*Sen. Bala Mohammed, FCT Minister |
Chip giants, Intel has said that the introduction of the Mailafiya Health Programme conceived to address the health services delivery needs of the remote, poor communities as well as to fast-track progress on millennium development goals 4, 5, and 6, through increased health delivery by 270 per cent to underserved communities, is showcasing the positive impact that ICT can make on improving healthcare delivery.
David McCarron, Director of Healthcare, EMEA, Intel Corporation who stated this at the Pan African Health Summit held in Abuja last Thursday, said the technological giant is working in partnership with the FCT administration to boost the rural health care services within the territory and across Nigeria.

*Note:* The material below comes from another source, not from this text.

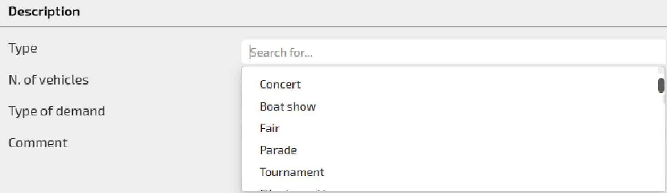Focus the 'Search for...' placeholder text
The height and width of the screenshot is (193, 667).
pos(282,53)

He said that in an attempt to address some of the challenges facing the FCT healthcare, Intel Corporation, as part of its corporate social responsibility decided to take healthcare to the communities through mobile health (mHealth) and telemedicine,
which eventually, gave birth to the Mailafiya Health Programme. McCarron observed that within the FCT, residents of over 800 villages had little or no access to primary healthcare, stressing that Health officials struggled to measure the impact of health programmes and to optimize the severely constrained healthcare worker resources available.
Minister of State Federal Capital Territory (FCT), Jumoke Akinjide, had expressed determination of the administration to ensure adequate health care delivery to the rural communities in FCT through the usage of the applications of Information Communications Technology.
Akinjide observed that FCT residents’ non access to primary healthcare, informed the partnership between the Federal Government and the private sector in particular, Intel Corporation, the coordinator of Mailafiya Health Programme to use the tools of ICT to provide healthcare facilities for remote villages in the FCT.
According to her, “the Mailafiya Health Programme is a complete health delivery service using ICT that can reach the poor effectively which in the pilot phase programme has reached over 300 communities,”
While stressing the need to explore ICT in scaling up primary health care delivery in the FCT, she lamented that “we have over 800 communities which are purely rural where many of the residents never visited hospital or have access to one, a lot don’t even have rural health care.”
The Minister said the FCT is committed to pursuing improvements in Millennium Development Goals 4 (reduce child mortality), 5 (improve maternal health) and 6 (combat HIV/AIDS, malaria, and other diseases).
Akinjide stressed that the administration has invested a lot in ensuring that FCT meet up with target noting that the FCT government is operating free antenatal treatment for pregnant women in the city.